:: Exercise ::
Please switch "width and height" to "size" in the entries, starting with the first line and going on through the line with "The height and", and leave everything else unchanged. Leave the pictures out of your answer.

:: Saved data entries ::
==========

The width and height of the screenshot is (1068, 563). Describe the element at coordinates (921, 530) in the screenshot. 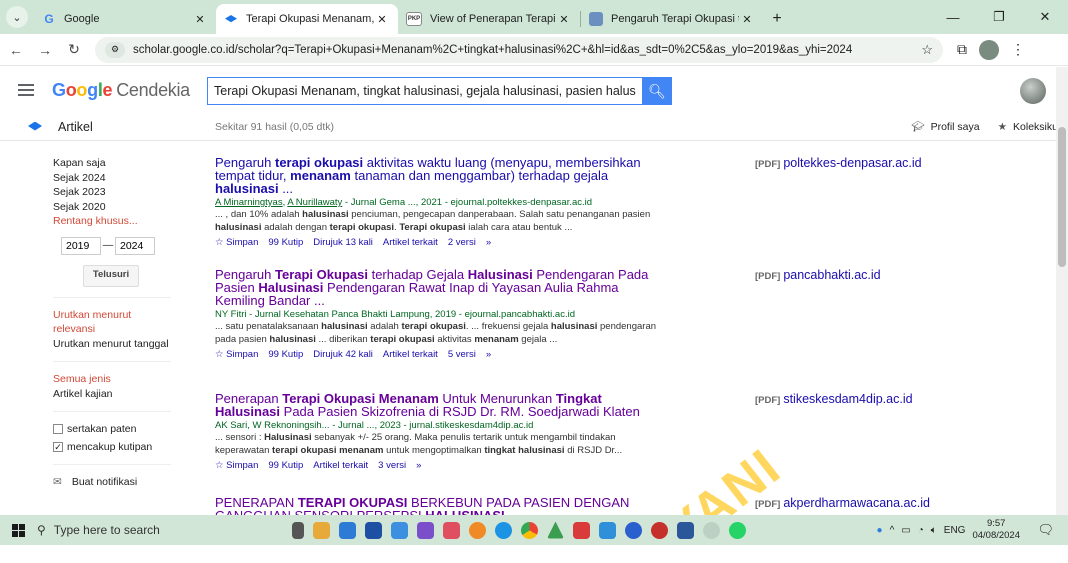

I see `network-icon: ◔` at that location.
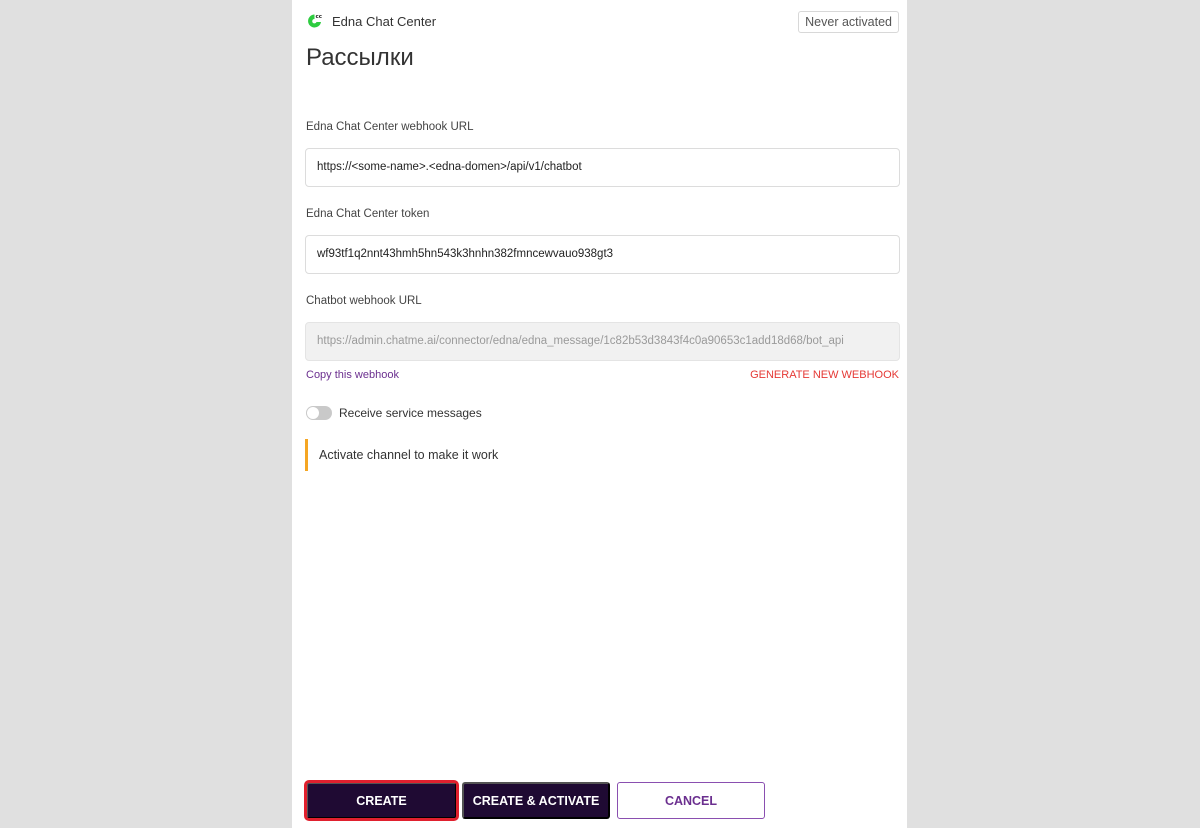 The height and width of the screenshot is (828, 1200). Describe the element at coordinates (313, 413) in the screenshot. I see `toggle-knob` at that location.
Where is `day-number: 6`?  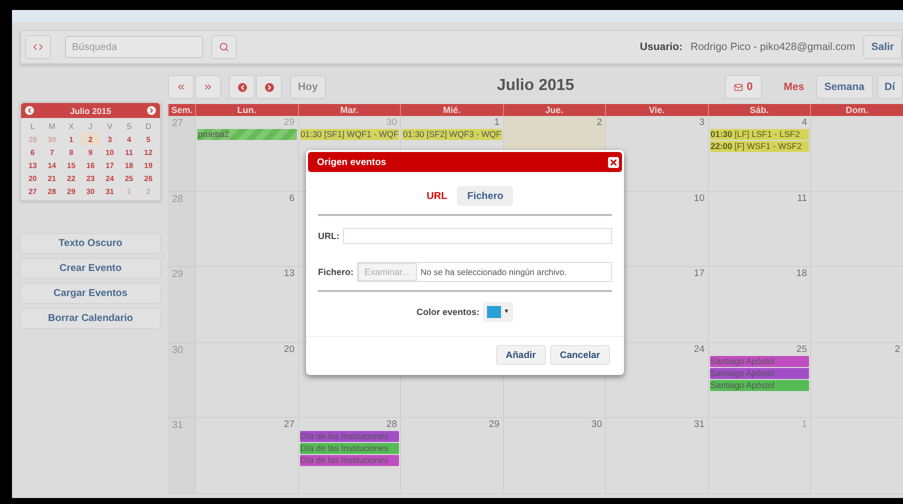 day-number: 6 is located at coordinates (292, 198).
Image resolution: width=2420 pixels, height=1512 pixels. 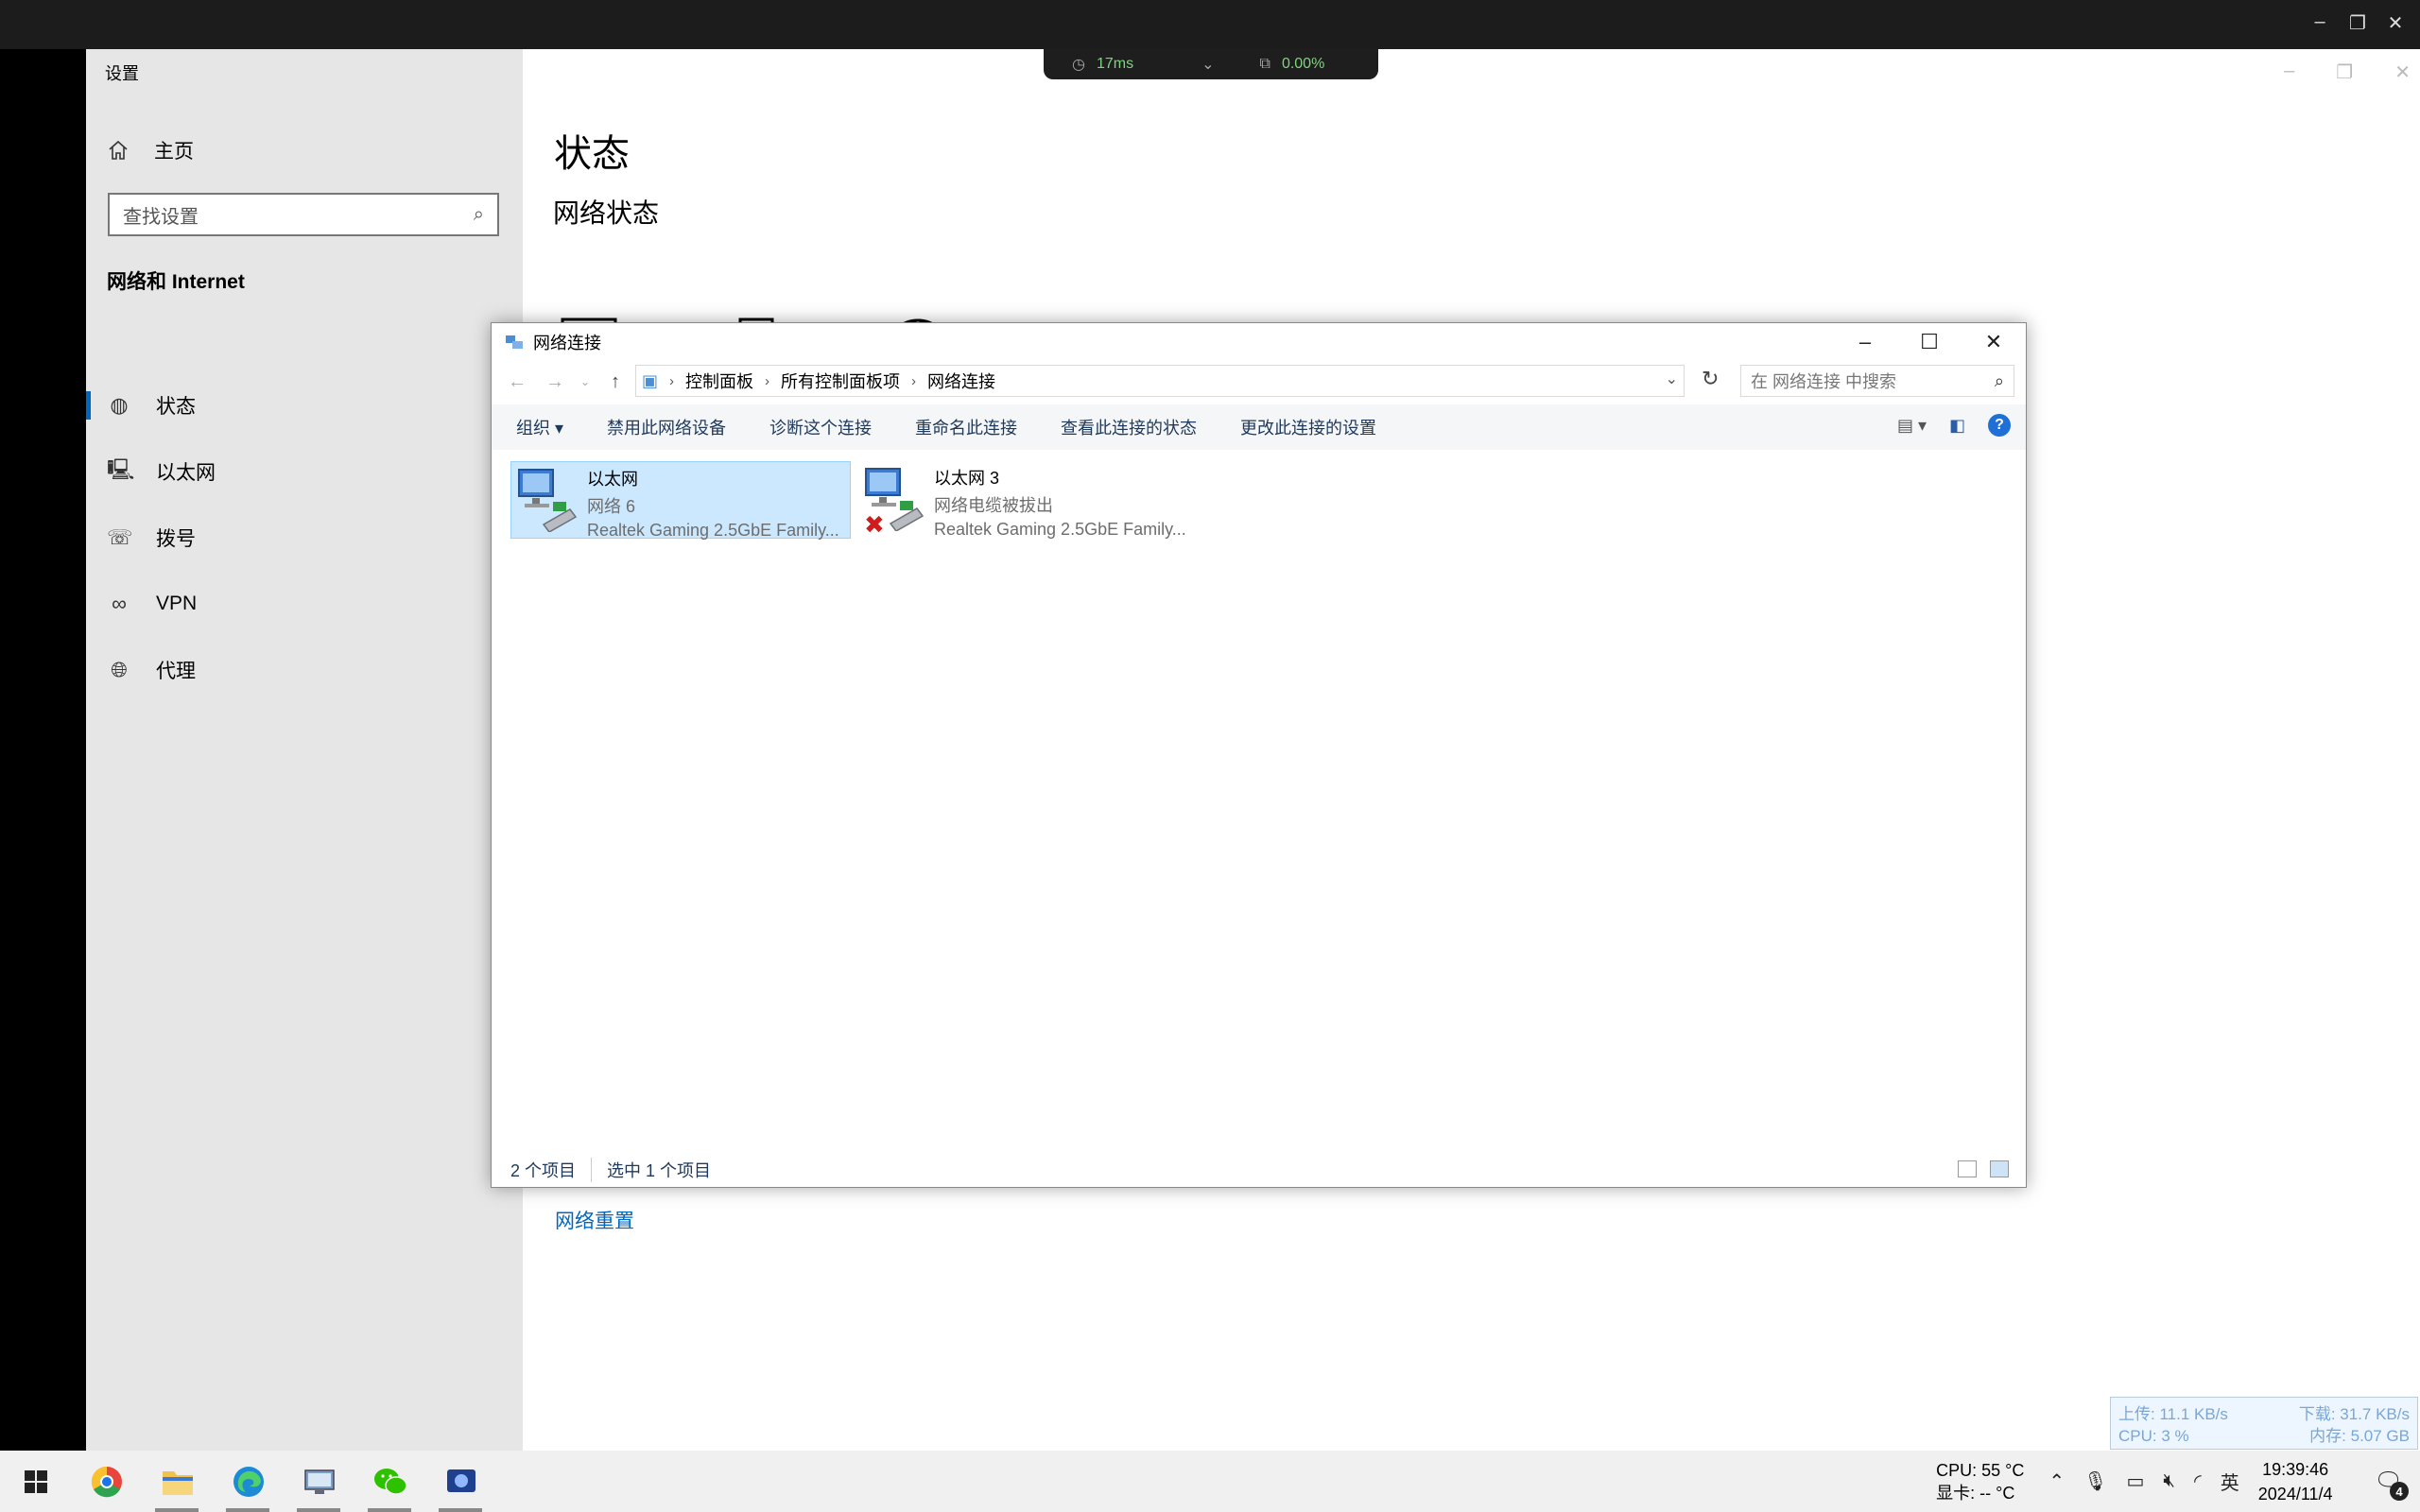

==========

:: Solved problem ::
The size of the screenshot is (1068, 563). Describe the element at coordinates (921, 530) in the screenshot. 

I see `network-icon: ◔` at that location.
 The height and width of the screenshot is (828, 1200). Describe the element at coordinates (313, 413) in the screenshot. I see `toggle-knob` at that location.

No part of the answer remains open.